» **AIM**: Write the next part of the text on space-time diagrams and Galilean space-time, picking up right after its final sentence.

Remark: For a better understanding of the distinct space-time concepts it is fruitful to
study a geometrical representation of space-time, the space-time diagram (see below). In
this picture four-dimensional space-time is reduced to two dimensions. Instead of three
space x, y, z and one time coordinate t, one uses only one space and the time coordinate, x
and t, respectively. (Obviously, it is much more easier to draw and think in two than in four
dimensions.) For reasons of convenience the units are chosen such that the speed of light
equals unity c=1. Hence, a light ray, which is described by x=+ct or x=-ct, appears as a
straight line in the (x,t)-plane at 45° or 135°, respectively.
The reader is encouraged to reconstruct the arguments by studying the space-time diagram.
Remember that the x-axis is the line of simultaneity (ie. with constant time t=0), and that
the t-axis is the line of constant position (x=0).
Galilean Space-Time
In Galilean Space-Time the physical existence of an absolute time is assumed. The pioneer
of physics Isaac Newton defined it in the following way [1]:
"Absolute, true and mathematical time, in itself, and from its own nature,
flows equally, without relation to any thing external; and by other name called
Duration. Relative, apparent, and vulgar time, is some sensible and external
measure of duration by motion, whether accurate or unequable, which is
commonly used instead of true time; as an hour, a day, a month, a year. It may
be, that there is no equable motion, whereby time may be accurately measured.

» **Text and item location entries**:
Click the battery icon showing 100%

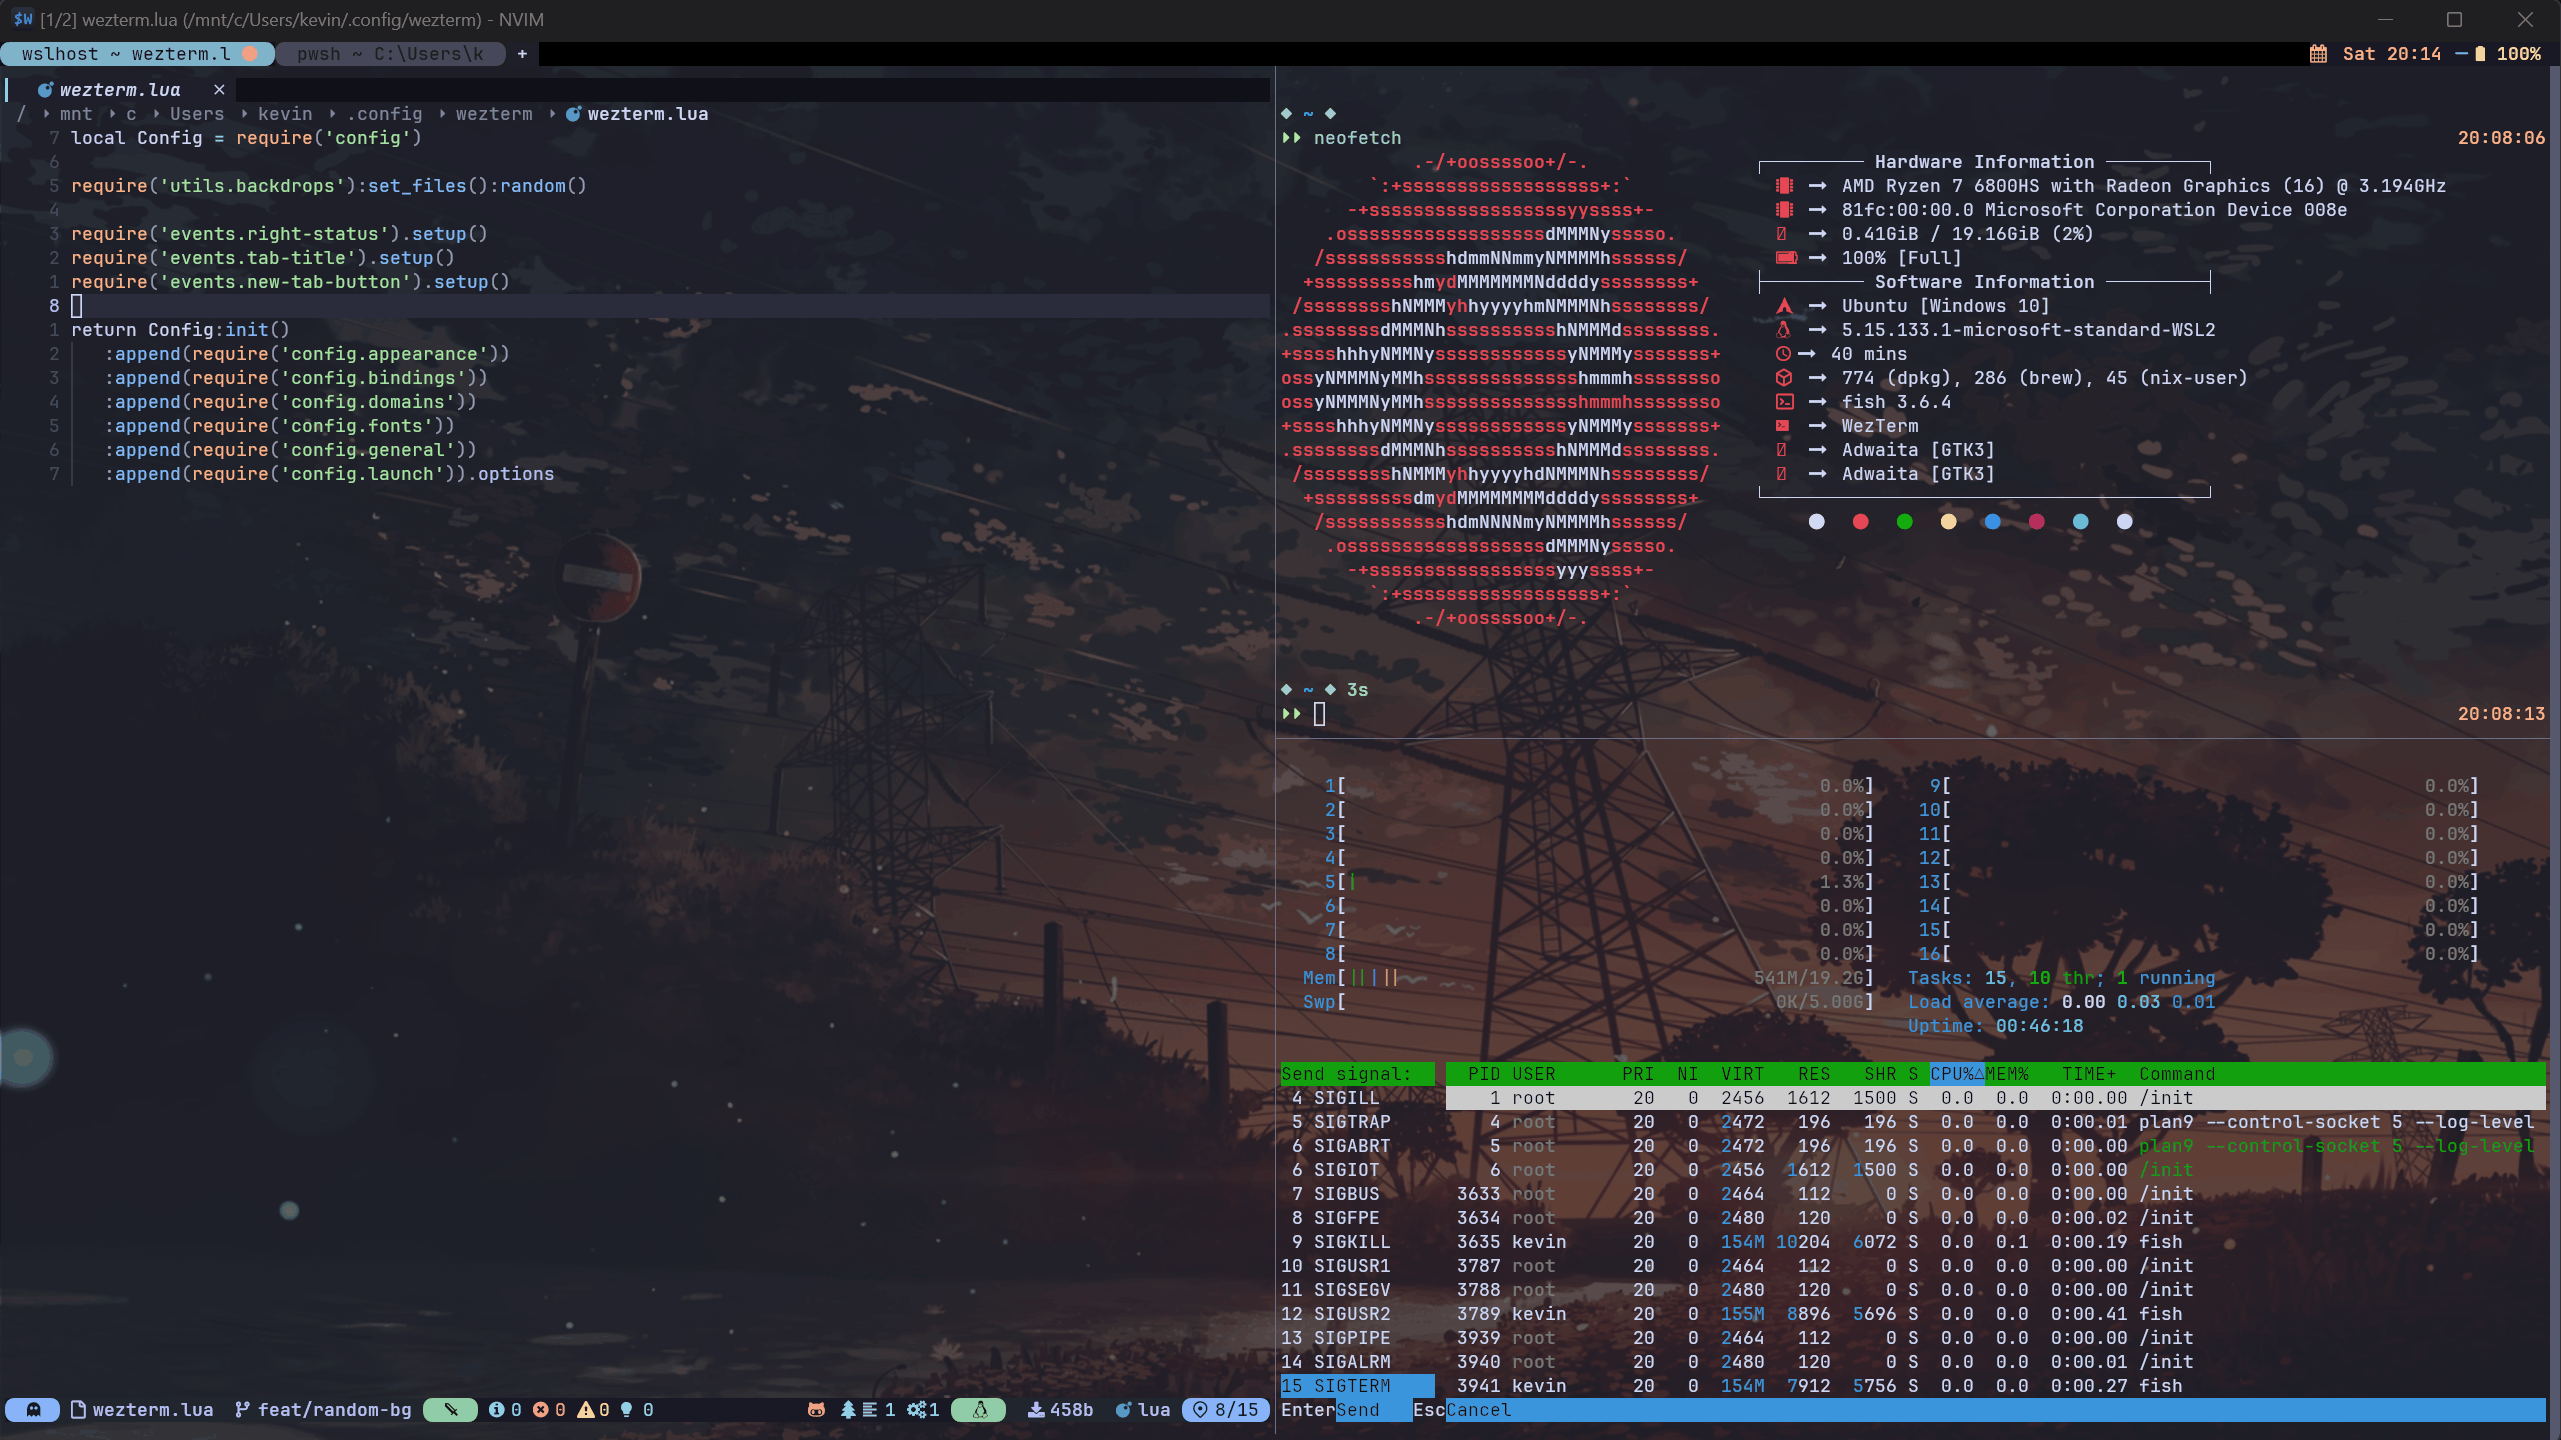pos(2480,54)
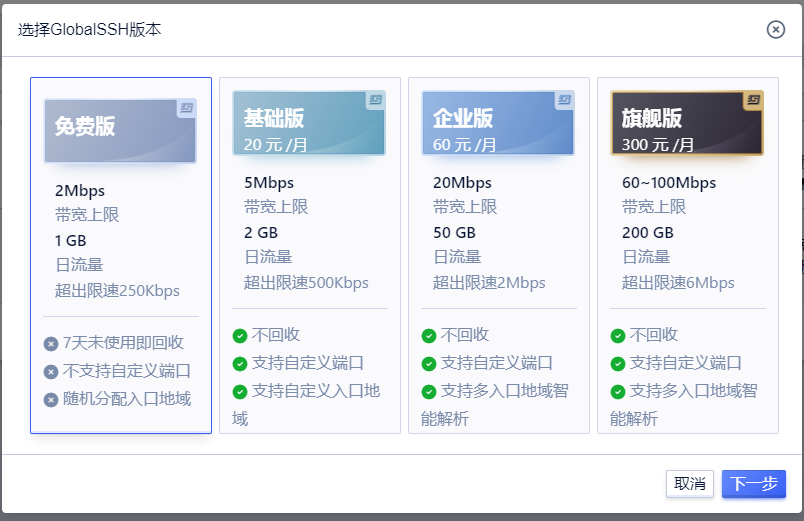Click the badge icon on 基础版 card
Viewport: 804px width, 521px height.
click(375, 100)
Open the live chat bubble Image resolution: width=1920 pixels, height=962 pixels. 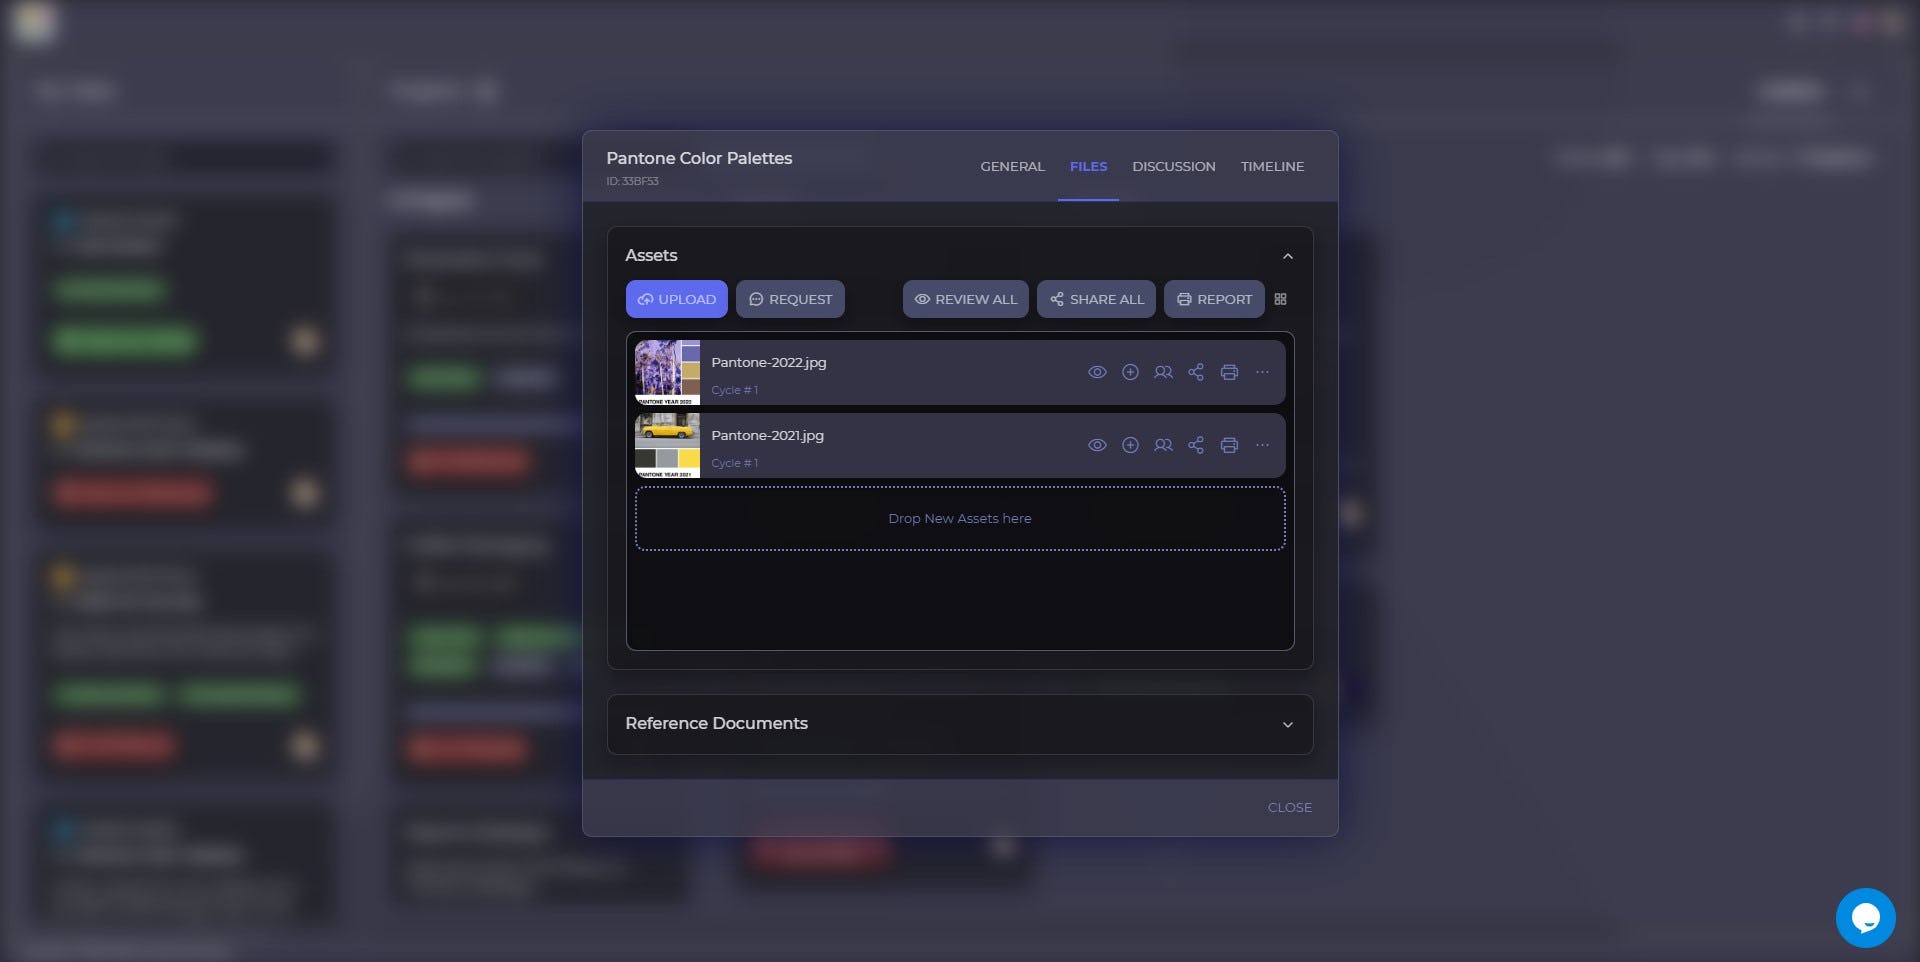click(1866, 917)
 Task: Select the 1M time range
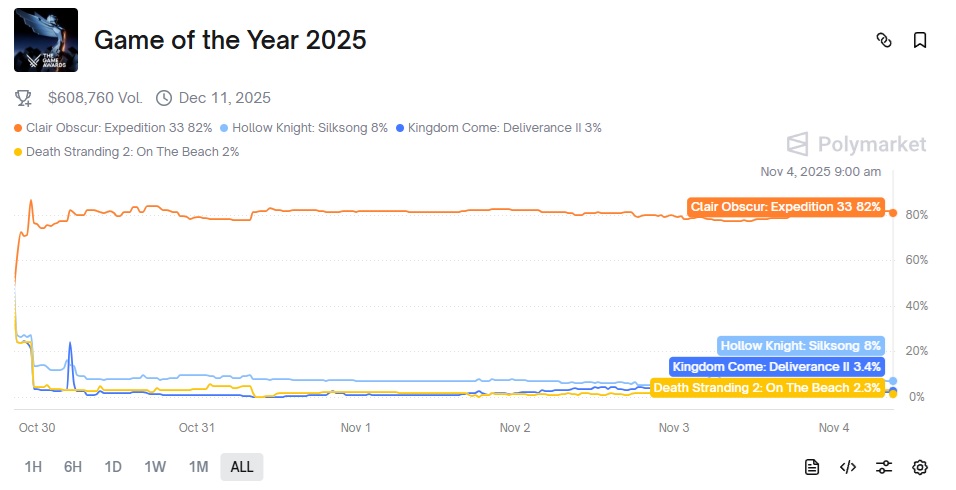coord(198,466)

» **OUTPUT OF THE EXERCISE**:
All motions may be accelerated and retarded, but the flowing of absolute time
is liable to no change."
Because of this absolute time the global notion of past, present and future is the same in
all reference frames. If two events are simultaneous in one particular reference frame, this
means that they are also simultaneous in all reference frames. Thus, there is a unique
separation between past and future events - the line of present in the space-time diagram
(see below). Within the framework of Galilean Space-Time, faster-than-light speeds are
possible in principle. However, electromagnetical waves are limited not to exceed the speed
of light c, which usually depends on the direction of the light signal the reference frame in
which it is measured. The speed of light is constant only in the absolute space-time frame,
which is also called the Newtonian rest frame.
There has been a variety of attempts to describe electromagnetical waves (light) as
excitations of some medium, quite in analogy to sonic waves which propagate in the medium
air. The hypothetical light medium was called the ether and it was supposed to be in rest in
the absolute space-time frame. (That is why the absolute frame is also called ether frame
sometimes.) Since the establishment of the theory of special relativity it has become
extremely unpopular among scientists to speak about an "ether". But it is well known that
electromagnetical waves can be indeed interpreted as excitations of some "medium".
However, this medium is not a solid or a liquid in the sense of classical physics, but it is
governed by the laws of quantum mechanics. In quantum field theory it is simply called
vacuum ("void"). Some physicists prefer to interprete the vacuum as space-time itself, but
this does not cover the fact that its true nature still remains a mystery. Anyhow, the term
quantum ether might be used to indicate a thinkable modern synthesis of both concepts.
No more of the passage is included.